The Welches brought out a scrapbook of all the press, thank you notes, and photos they’ve received because of Fido. 

“Some people have even sent us money,” Brian said.

The scrapbook also contained a hand-written notice from the Los Angeles Department of Public Works dated April 24, 1987. It read:

“Remove all ivy that obstructs sidewalk & power pole & cables.
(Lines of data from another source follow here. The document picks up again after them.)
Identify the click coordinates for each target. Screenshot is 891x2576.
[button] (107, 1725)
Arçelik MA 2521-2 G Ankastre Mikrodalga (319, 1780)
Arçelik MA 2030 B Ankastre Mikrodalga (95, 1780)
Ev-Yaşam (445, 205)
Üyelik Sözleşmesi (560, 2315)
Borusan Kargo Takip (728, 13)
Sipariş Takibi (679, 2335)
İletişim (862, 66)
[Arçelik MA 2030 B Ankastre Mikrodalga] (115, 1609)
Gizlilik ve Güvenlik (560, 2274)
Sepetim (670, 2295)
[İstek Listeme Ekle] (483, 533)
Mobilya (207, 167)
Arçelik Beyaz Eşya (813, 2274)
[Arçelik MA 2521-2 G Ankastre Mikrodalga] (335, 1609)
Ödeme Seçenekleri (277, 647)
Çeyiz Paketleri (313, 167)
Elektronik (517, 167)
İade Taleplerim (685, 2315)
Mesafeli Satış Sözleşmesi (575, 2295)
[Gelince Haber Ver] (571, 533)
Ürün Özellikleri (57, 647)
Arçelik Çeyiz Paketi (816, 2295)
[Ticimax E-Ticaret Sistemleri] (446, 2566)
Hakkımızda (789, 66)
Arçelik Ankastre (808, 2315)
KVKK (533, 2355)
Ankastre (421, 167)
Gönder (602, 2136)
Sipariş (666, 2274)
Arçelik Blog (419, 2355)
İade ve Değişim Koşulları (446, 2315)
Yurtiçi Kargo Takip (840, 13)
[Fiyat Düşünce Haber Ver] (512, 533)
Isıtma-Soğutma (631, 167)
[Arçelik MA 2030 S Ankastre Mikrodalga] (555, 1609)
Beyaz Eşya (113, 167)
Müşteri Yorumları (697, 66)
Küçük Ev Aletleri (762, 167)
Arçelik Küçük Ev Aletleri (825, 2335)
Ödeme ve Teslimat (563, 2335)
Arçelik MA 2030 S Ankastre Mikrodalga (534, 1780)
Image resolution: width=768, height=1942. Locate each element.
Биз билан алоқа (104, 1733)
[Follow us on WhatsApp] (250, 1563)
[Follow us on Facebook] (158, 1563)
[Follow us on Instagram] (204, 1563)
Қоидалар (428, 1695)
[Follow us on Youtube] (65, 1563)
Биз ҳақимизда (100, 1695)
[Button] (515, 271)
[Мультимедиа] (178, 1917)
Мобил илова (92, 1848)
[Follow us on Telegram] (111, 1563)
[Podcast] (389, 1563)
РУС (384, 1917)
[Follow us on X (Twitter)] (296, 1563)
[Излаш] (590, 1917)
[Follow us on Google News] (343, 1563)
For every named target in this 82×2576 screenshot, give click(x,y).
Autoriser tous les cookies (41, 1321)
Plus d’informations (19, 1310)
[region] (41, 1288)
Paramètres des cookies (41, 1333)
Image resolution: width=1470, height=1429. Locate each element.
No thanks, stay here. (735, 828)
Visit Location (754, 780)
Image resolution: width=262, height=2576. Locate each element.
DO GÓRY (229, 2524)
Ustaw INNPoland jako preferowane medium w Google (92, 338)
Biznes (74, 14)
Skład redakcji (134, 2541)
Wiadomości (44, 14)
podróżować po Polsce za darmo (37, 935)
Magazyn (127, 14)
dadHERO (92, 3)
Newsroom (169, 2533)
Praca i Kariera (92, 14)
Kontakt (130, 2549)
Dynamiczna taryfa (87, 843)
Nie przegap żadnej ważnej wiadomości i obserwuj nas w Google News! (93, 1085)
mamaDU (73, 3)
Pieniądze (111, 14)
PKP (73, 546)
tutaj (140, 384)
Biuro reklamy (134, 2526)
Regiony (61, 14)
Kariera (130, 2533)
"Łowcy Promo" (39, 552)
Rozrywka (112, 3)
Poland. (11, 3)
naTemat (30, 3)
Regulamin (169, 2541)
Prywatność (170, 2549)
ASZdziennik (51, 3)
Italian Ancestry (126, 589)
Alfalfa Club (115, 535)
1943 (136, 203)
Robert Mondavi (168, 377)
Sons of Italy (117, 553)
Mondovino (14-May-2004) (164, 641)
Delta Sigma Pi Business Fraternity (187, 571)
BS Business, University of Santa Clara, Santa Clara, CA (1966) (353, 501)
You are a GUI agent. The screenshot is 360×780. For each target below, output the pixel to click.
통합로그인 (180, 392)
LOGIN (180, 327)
Your illegally planted ivy is in violation of ordinance S3150, Sect. 62.168. Also remove any & all ivy encroaching on sidewalk & maintain it at all times.”

Thirty three years ago, the city of Los Angeles attempted to tear down our beloved Fido and was ultimately unsuccessful (thank goodness).

Brian Welch said that if the city could cite him and Sue, then the ivy canine was on city property, which meant it was the city’s responsibility to cut down Fido.

Since then, Fido has achieved landmark status in the Valley — one which has brought special joy around the holidays year after year. 

Brian jokes that the holidays are to Fido what moons are to werewolves.

“Every year around the holidays, Fido has an identity crisis,” Welch said. “He turns into a reindeer!”

Like most Valley kids, Fido comes from humble beginnings. He hasn’t always transformed into Rudolph, nor has he always looked like a dog. 

“When Sue and I first moved here, the ivy was already there and I was trimming it to keep it mostly tidy,” Brian recalled. “One day, she looked at it and said to me, ‘Huh, that hedge is starting to look like a dog.’ From then on, I started shaping Fido.”